Meteor.apply` fixes ‘Meteor.call’ not calling DDP “updated” msg on production environment for active subscriptions.
– This caused method callback to never fire.
– The root cause for the missing ‘updated’ msg is unknown. It seems related to the oplog collection stalling.

truedon · August 11, 2021, 12:32pm

For what its worth and I know it’s a very unpopular opinion here but I have always had these kind of experiences when using hosted services and the only way I have fixed it is by owning rack space and owning dedicated hardware outright and tuning ulimits and kernel settings. I cannot say virtualization has worked at all in my use cases, in fact it’s been a big hindrance. Give me a dedicated quad core and it will ruin a 16 cpu cloud instance. You may see the cpu’s available in top and /proc, doesnt mean it actually gives same performance even of a home gaming pc.

sabativi · August 11, 2021, 1:40pm

I do not know if this can be related but I have lots of

Error, too many requests. Please slow down. You must wait xx seconds before trying again.

I do not know why, it seems to happen some times to times, which cause passwordLess login not to work sometimes.

Will watch this thread and issue,

waldgeist · August 11, 2021, 2:12pm

Won’t work for me, as we’re using a Unity client.

rjdavid · August 11, 2021, 5:59pm

That might be a different issue.

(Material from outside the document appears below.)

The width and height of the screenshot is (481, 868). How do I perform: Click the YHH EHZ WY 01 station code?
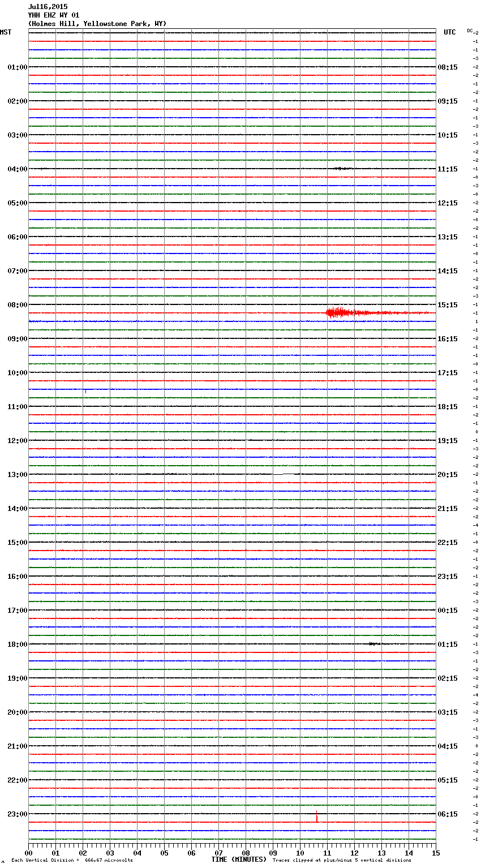click(54, 15)
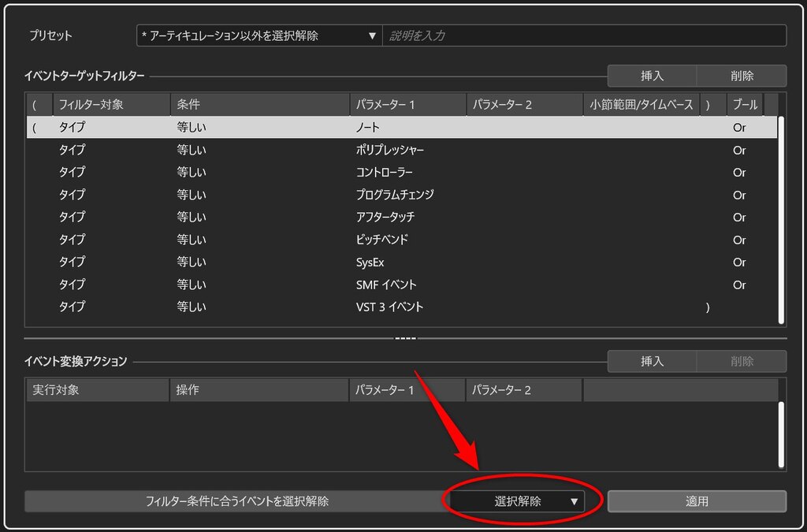
Task: Click the 条件 column header
Action: [260, 105]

We have specific handling for this for different methods. Our last remaining issue is related to the built-in login resume of Meteor (not sure if that is the same password-less error that you are mentioning)

sabativi · August 12, 2021, 7:13am

This is pretty much the same as in passwordLess I use GitHub - meteorhacks/inject-data: A way to inject data to the client with initial HTML to add a token client side so that I can do to loginWithToken that is the same as the resume login in meteor

rjdavid · August 12, 2021, 8:57am

If you have control over that method call, then you can also debounce that event. Another way is to increase the frequency of allowed calls for that method. In our case, most issues are solved by debouncing from the client side or ensuring that unintended re-rendering of components are not causing multiple method calls. For the case that it is expected that frequency to be high per client, then we asjust the ddp rate limit for that method.

filipenevola · August 12, 2021, 8:50pm

See our comment here please Slow oplog tailing on ATLAS (reactivated issue) · Issue #11578 · meteor/meteor · GitHub

Spyridon · August 12, 2021, 9:09pm

See our comment here please Slow oplog tailing on ATLAS (reactivated issue) · Issue #11578 · meteor/meteor · GitHub

Hello and thanks for all the replies!

I had a phone call with MongoDB Atlas support today and we reiterated that we can both recognize the issue, but since nothing is appearing on the database statistics side, it’s hard to pinpoint what is going on. We’re still testing a few things, but haven’t had any success yet.

@filipenevola - We already have Redis Oplog enabled on our project. This issue is still occuring.

One strange thing we noticed on the call is when the performance degradation occurs, the Galaxy APM is showing a very high response time not only on methods, but also on pub/sub. If we’re using Redis Oplog, shouldn’t the response time for pub/sub stay low based on the redis server? I’m not 100% sure how Redis Oplog appears in the APM.